Nuestra corta memoria periodística, no digamos ya histórica, nos limita a la hora de valorar la figura de Indro Montanelli. Hasta recibió un premio Príncipe de Asturias en los noventa, emparejado con todo lo contrario a lo que él representaba, Julián Marías, más conocido hoy por sus hijos y parientes que por lo inocuo y mediocre de su obra. No es que yo haya sentido hacia Montanelli especial estima sino más bien lo contrario, pero estamos hablando de uno de los grandes del periodismo del siglo XX (fallecería a comienzos del XXI) y su personalidad no tiene parangón con nada semejante entre nosotros: director de diarios, guionista de magníficas películas (El general Della Rovere, aquella obra maestra de Rossellini), autor de libros de éxito -popularizó la Historia del Imperio Romano en un texto brillante, como todos los suyos-, entrevistador de los grandes de su época, desde Churchill a Mussolini, de Hitler a De Gaulle. Nuestras plumas hispanas de la segunda mitad del XX se expresaron más con la lengua que con las letras, y su mediocridad no deja de ser reflejo de lo cotidiano.
Yo traigo hoy a colación a Montanelli porque patentó una idea política que se convirtió en leyenda. Hay que votar a la democracia cristiana de la corrupción y el crimen, aunque sea con las narices tapadas. Furibundo anti-comunista, única tendencia a la que fue fiel siempre, aceptó como males menores primero el fascismo, luego la Guerra Fría… para acabar abrevando en los profusos manantiales de Silvio Berlusconi, con el que acabaría rompiendo. Era un florentino y con eso está dicho todo respecto a su habilidad en el análisis del poder y su capacidad para hacer amigos breves y enemigos contumaces.
==*==
» **TAREAS REQUERIDAS**:
1. ¿Puedes reescribir el texto sobre Montanelli entre "Yo traigo hoy" y "y enemigos contumaces.", ambos incluidos, cambiando "florentino" por "toscano"?
2. Según el texto sobre Montanelli:
(a) ¿Qué premio recibió Montanelli en los noventa?
(b) ¿De qué película de Rossellini fue guionista?
(c) ¿Con qué político acabaría rompiendo?
3. ¿Puedes proseguir el texto sobre Montanelli a partir de su última frase?

» **Registros de una colección**:
==*==
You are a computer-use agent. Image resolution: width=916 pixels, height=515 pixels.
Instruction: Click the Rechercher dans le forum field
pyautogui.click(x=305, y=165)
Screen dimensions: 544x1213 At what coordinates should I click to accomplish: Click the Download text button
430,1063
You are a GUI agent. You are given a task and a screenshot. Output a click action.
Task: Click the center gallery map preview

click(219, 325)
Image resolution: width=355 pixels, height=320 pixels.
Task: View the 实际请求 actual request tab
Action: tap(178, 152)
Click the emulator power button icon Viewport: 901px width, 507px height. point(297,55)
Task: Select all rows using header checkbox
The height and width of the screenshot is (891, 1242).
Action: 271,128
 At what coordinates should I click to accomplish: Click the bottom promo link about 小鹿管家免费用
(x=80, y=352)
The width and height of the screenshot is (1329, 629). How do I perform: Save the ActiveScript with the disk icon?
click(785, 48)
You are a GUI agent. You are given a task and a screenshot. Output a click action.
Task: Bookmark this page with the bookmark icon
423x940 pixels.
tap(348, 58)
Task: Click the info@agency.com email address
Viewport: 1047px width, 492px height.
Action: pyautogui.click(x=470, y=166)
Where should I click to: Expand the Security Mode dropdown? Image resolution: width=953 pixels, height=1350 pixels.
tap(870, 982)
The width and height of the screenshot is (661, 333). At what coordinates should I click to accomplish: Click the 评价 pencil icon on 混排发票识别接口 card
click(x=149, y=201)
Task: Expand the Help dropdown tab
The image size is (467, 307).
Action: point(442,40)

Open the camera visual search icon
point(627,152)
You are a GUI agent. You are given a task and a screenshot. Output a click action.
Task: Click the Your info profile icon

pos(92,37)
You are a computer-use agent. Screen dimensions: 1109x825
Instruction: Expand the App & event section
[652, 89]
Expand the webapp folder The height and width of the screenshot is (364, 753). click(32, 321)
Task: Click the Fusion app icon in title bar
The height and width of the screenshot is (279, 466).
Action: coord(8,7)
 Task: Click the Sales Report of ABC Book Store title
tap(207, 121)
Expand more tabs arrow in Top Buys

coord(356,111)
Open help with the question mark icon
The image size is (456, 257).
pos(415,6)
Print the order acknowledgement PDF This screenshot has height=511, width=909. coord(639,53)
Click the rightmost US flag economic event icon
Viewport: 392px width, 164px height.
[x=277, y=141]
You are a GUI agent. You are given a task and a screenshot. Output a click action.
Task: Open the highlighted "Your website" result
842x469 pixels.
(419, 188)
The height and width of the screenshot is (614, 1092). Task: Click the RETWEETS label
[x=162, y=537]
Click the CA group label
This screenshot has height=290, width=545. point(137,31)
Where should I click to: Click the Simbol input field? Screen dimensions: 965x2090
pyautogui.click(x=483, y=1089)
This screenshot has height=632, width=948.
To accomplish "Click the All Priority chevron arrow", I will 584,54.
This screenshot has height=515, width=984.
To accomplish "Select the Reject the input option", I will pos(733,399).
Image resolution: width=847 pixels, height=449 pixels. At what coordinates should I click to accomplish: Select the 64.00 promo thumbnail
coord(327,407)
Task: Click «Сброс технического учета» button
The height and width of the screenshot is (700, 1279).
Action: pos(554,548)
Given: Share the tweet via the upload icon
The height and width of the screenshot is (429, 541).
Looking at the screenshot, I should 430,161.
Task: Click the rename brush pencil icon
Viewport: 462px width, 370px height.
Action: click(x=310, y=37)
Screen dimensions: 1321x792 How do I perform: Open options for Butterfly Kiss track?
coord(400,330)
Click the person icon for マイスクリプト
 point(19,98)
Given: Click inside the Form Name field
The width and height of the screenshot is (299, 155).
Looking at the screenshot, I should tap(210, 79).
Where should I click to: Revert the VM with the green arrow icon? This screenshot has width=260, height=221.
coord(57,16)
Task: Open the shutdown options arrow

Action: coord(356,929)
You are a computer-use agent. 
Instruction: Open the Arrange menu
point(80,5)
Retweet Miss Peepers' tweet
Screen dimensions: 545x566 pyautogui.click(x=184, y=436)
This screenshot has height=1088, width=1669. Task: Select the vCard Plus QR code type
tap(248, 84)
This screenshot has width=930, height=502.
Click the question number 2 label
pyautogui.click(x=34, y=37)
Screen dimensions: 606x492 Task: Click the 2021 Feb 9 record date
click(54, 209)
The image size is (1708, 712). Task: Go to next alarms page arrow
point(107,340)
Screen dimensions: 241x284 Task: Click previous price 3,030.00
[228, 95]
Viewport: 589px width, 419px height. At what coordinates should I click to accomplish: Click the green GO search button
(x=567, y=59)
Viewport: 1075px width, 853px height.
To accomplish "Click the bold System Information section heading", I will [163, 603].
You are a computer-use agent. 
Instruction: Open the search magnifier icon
==*==
» **EN RESPUESTA**:
1.
Yo traigo hoy a colación a Montanelli porque patentó una idea política que se convirtió en leyenda. Hay que votar a la democracia cristiana de la corrupción y el crimen, aunque sea con las narices tapadas. Furibundo anti-comunista, única tendencia a la que fue fiel siempre, aceptó como males menores primero el fascismo, luego la Guerra Fría… para acabar abrevando en los profusos manantiales de Silvio Berlusconi, con el que acabaría rompiendo. Era un toscano y con eso está dicho todo respecto a su habilidad en el análisis del poder y su capacidad para hacer amigos breves y enemigos contumaces.

2.
(a) El premio Príncipe de Asturias.
(b) De El general Della Rovere.
(c) Con Silvio Berlusconi.

3.
“Votar con las narices tapadas”. Este lema desvergonzado creó escuela en la Italia de los hombres como Montanelli, que creían el hallazgo terminológico para cerrar el resistible avance del Partido Comunista Italiano, el legendario PCI, y seguir dándole cuerda a una Democracia Cristiana que se consagraba en la corrupción, en la colusión con la Mafia y la vitalización de los amigos socialistas de Bettino Craxi convertidos en una casta delicuencial. Todo eso que acabaría saltando por los aires en los tribunales de justicia cuando implantaron lo que se llamó Mani Pulite. Las delicadas narices de Montanelli no supieron detectar el olor de lo que vino después y que se concretó en un nombre y un estilo: Silvio Berlusconi.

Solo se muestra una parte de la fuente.